Word and element pointing entries
☆ ☆ ☆ ☆

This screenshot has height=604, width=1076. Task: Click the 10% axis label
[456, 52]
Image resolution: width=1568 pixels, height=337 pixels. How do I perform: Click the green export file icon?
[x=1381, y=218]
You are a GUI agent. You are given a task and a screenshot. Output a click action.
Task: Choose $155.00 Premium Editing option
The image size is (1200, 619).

☆ ☆ ☆ ☆

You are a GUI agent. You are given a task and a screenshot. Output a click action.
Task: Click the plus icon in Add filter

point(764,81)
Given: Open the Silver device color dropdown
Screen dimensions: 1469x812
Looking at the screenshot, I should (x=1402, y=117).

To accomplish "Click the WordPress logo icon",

☆ ☆ ☆ ☆

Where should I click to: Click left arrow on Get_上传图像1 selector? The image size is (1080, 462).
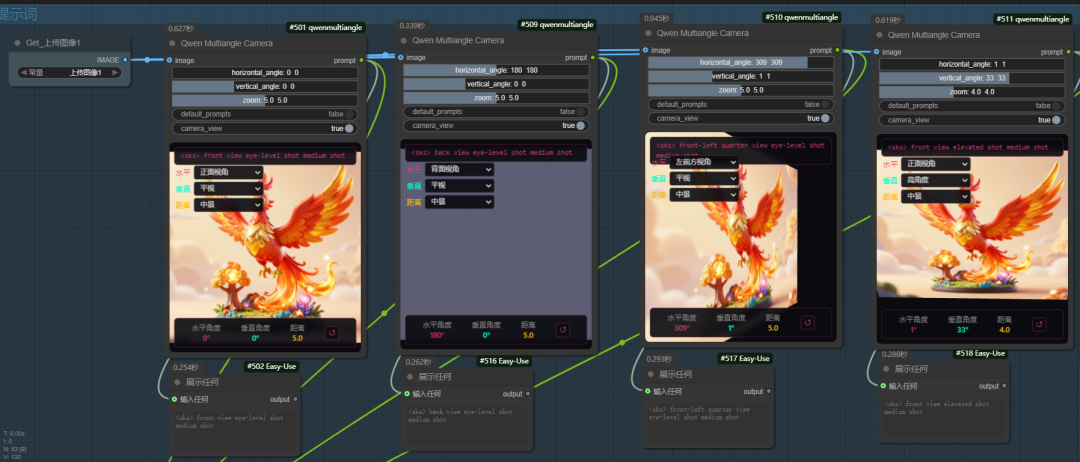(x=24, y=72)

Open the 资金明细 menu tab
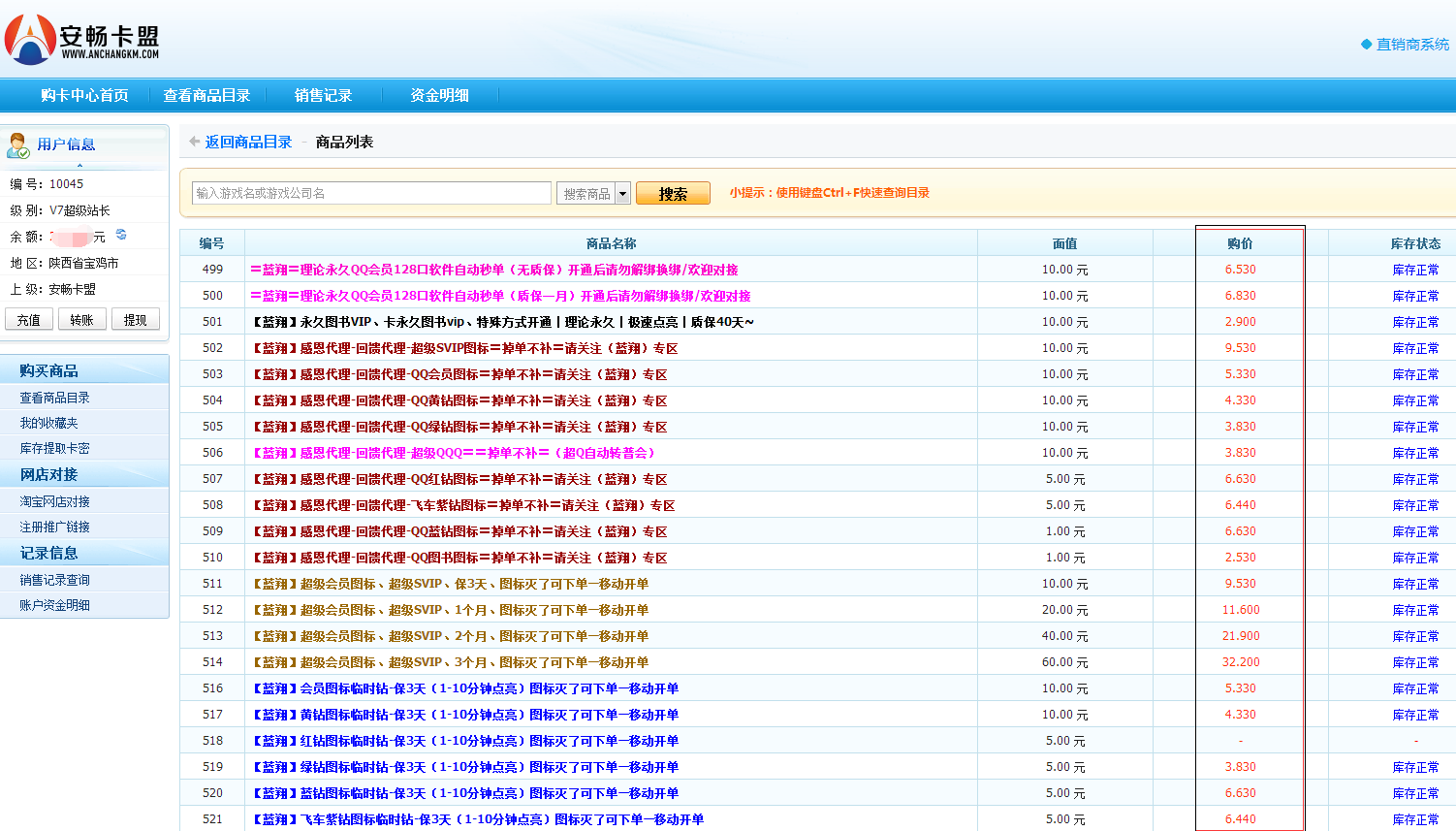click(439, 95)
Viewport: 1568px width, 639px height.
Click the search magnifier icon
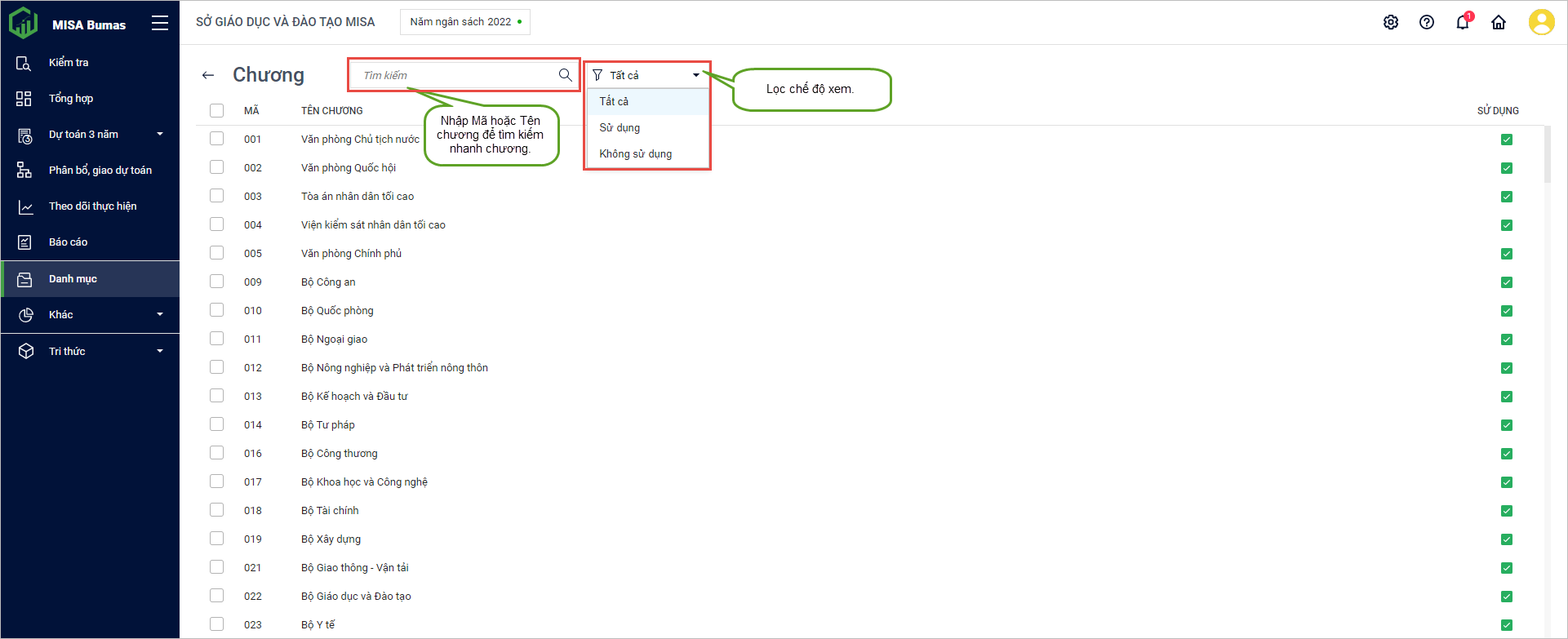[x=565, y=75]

☆ ☆ ☆ ☆

→ Instruction
Starting with the line that contains "Given: Open the Silver device color dropdown" and going through the line that contains "the WordPress logo", rewrite those lines with "dropdown" changed to "menu" and everything else left the same.

→ Final result
Given: Open the Silver device color menu
Screen dimensions: 1469x812
Looking at the screenshot, I should (x=1402, y=117).

To accomplish "Click the WordPress logo icon",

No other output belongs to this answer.